Dia mengatakan air yang mengalir ke laut diolah oleh pabrik tersebut, yang menghilangkan puing-puing berat dan kontaminan, namun air tersebut tidak diklorinasi sebelum dibuang.
“Kami menerima air limbah dan kami akan menghilangkan pasir dan material berukuran besar, kemudian kami melalui proses sedimentasi primer, dan itu menghilangkan material yang mudah mengendap dari air limbah,” kata Mansfield. Air kemudian melalui pengolahan biologis sebelum diklorinasi, katanya.
Departemen Kesehatan negara bagian mengeluarkan pernyataan yang menyarankan masyarakat untuk menghindari perairan dari Halona Blow Hole hingga Pantai Erma di pantai tenggara Oahu hingga pemberitahuan lebih lanjut. Sampel air diambil untuk pengujian.
Tumpahan lain yang terjadi pada hari Senin di dekat Pantai Hickam di Pangkalan Bersama Pearl Harbor-Hickam diumumkan pada hari Kamis, mendorong para pejabat untuk memberitahu masyarakat untuk menghindari perairan tersebut juga.

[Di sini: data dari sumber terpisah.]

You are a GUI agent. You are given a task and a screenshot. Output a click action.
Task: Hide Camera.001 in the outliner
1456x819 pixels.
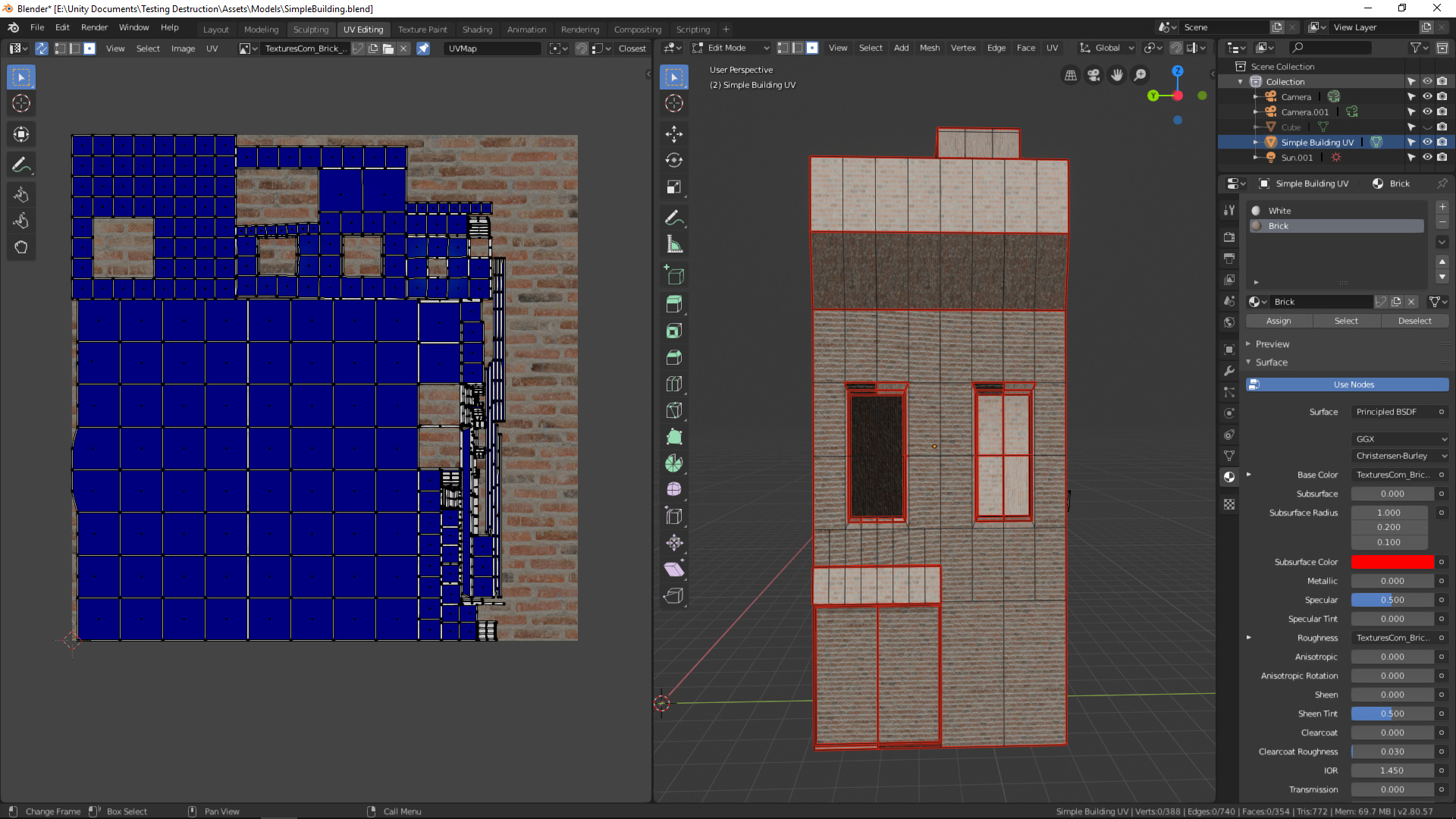pyautogui.click(x=1429, y=111)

Para pejabat mengatakan sekitar 24.000 galon tumpah di sana, 12.000 di antaranya dibuang ke saluran pembuangan air yang mengarah ke kanal dekat Pantai Hickam. Sampel air diambil dan pantai telah memasang tanda peringatan kepada pengunjung akan potensi bahaya.
Pada hari Senin, sekitar 400.000 galon air limbah tumpah ke Taman Pantai Ala Moana setelah hujan lebat yang terkait dengan Badai Tropis Kilo membanjiri sistem tersebut. Para pejabat membuka perairan tersebut pada Rabu sore setelah tes menunjukkan bahwa air tersebut aman.
Lori Kahikina, direktur layanan lingkungan Honolulu, mengatakan limbah yang tumpah lebih sedikit dibandingkan setengah juta galon yang dilaporkan kota tersebut.
Ia mengatakan, pada Rabu lalu, 129.000 liter air limbah dialirkan ke laut. 264.000 lainnya tumpah ke daratan namun tidak pernah sampai ke laut.
Para pejabat mengatakan Kebun Binatang Honolulu, yang berada di Waikiki, juga mengalami banjir pada hari Senin, meningkatkan kekhawatiran bahwa material yang tidak diolah dari kebun binatang telah masuk ke laut.
Hujan deras selama seminggu menyebabkan tanah menjadi jenuh dan sistem pembuangan limbah tergenang air hujan. Hujan diperkirakan akan lebih banyak terjadi pada hari Kamis dan peringatan banjir bandang akan diberlakukan.
Sementara itu, Ignacio menguat menjadi badai di Pasifik. Kecepatan angin maksimum badai meningkat hingga 90 mph pada Kamis pagi.
Badai Ignacio berpusat sekitar 1.135 mil (1.825 kilometer) timur-tenggara Hilo, Hawaii, dan bergerak menuju negara bagian tersebut dengan kecepatan hampir 13 mph. Badai bisa mencapai pulau-pulau itu awal minggu depan.